» Click-target data:
════════════════

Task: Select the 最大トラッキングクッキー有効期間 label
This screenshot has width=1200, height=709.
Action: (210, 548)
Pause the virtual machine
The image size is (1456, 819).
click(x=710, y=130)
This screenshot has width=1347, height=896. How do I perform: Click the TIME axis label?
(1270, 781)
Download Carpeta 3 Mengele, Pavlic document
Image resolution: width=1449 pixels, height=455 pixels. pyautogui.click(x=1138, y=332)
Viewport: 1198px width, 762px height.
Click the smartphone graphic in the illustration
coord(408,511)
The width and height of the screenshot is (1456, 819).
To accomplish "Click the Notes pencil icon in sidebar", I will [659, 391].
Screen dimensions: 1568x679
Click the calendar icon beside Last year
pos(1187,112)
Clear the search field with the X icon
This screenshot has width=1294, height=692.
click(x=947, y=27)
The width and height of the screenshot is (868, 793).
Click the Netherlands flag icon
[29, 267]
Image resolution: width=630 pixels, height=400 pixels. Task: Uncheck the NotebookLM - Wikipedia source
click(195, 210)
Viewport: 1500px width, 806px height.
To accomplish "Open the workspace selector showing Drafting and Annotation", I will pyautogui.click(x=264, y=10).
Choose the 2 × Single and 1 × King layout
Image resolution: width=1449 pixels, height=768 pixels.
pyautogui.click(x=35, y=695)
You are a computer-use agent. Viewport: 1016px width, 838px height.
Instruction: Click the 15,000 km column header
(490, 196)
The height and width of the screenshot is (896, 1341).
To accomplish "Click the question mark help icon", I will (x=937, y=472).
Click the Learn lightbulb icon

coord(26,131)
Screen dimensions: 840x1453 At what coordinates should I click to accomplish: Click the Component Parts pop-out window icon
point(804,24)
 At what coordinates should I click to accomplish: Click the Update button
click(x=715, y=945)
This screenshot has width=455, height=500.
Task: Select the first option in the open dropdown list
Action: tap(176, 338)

════════════════

Put the lines of the data from the one containing "Image resolution: width=630" through the end of the data, inclusive, into a Markdown table with the columns Row and Line, leaving out blank lines.

» The result:
| Row | Line |
|---|---|
| 1 | Image resolution: width=630 pixels, height=400 pixels. Task: Uncheck the NotebookLM - Wikipedia source |
| 2 | click(195, 210) |
| 3 | Viewport: 1500px width, 806px height. |
| 4 | To accomplish "Open the workspace selector showing Drafting and Annotation", I will pyautogui.click(x=264, y=10). |
| 5 | Choose the 2 × Single and 1 × King layout |
| 6 | Image resolution: width=1449 pixels, height=768 pixels. |
| 7 | pyautogui.click(x=35, y=695) |
| 8 | You are a computer-use agent. Viewport: 1016px width, 838px height. |
| 9 | Instruction: Click the 15,000 km column header |
| 10 | (490, 196) |
| 11 | The height and width of the screenshot is (896, 1341). |
| 12 | To accomplish "Click the question mark help icon", I will (x=937, y=472). |
| 13 | Click the Learn lightbulb icon |
| 14 | coord(26,131) |
| 15 | Screen dimensions: 840x1453 At what coordinates should I click to accomplish: Click the Component Parts pop-out window icon |
| 16 | point(804,24) |
| 17 |  At what coordinates should I click to accomplish: Click the Update button |
| 18 | click(x=715, y=945) |
| 19 | This screenshot has width=455, height=500. |
| 20 | Task: Select the first option in the open dropdown list |
| 21 | Action: tap(176, 338) |